━━━ Data in this exercise

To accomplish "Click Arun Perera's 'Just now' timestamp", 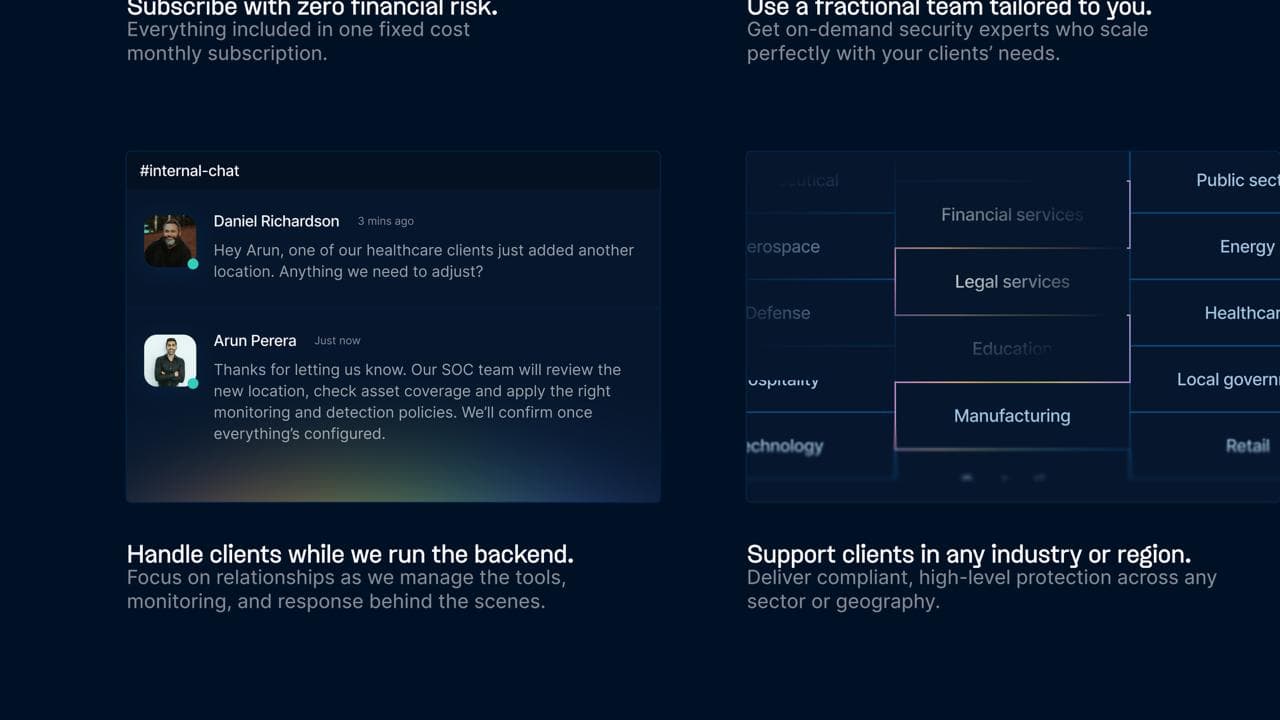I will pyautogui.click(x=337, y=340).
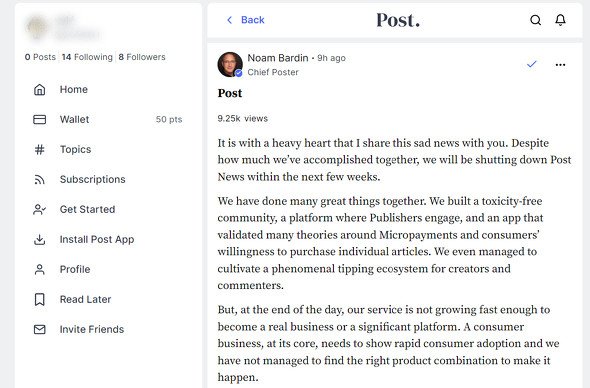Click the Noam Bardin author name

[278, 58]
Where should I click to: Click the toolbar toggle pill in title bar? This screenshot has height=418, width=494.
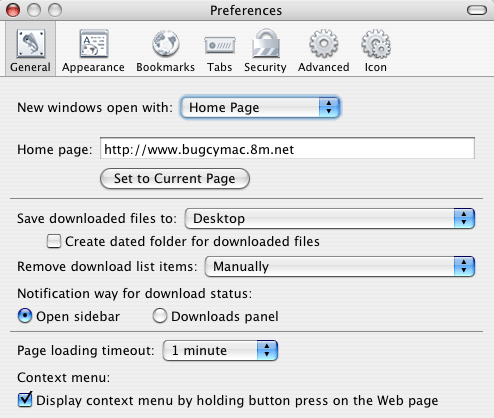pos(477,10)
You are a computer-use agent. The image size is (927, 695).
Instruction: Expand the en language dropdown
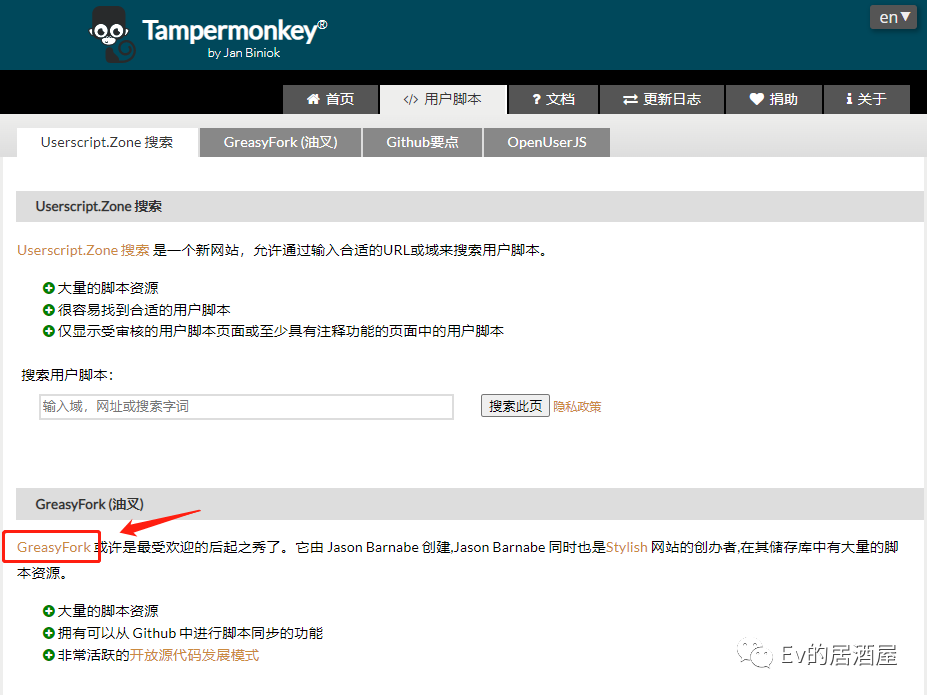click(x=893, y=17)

━━━━━━

Extract the entries verbatim, from the line containing "Where should I" through the end of the entries. Omit the pictures.

> **Result for this task**:
Where should I click to: Click the toolbar toggle pill in title bar? This screenshot has height=418, width=494.
pos(477,10)
You are a computer-use agent. The image size is (927, 695).
Instruction: Expand the en language dropdown
click(x=893, y=17)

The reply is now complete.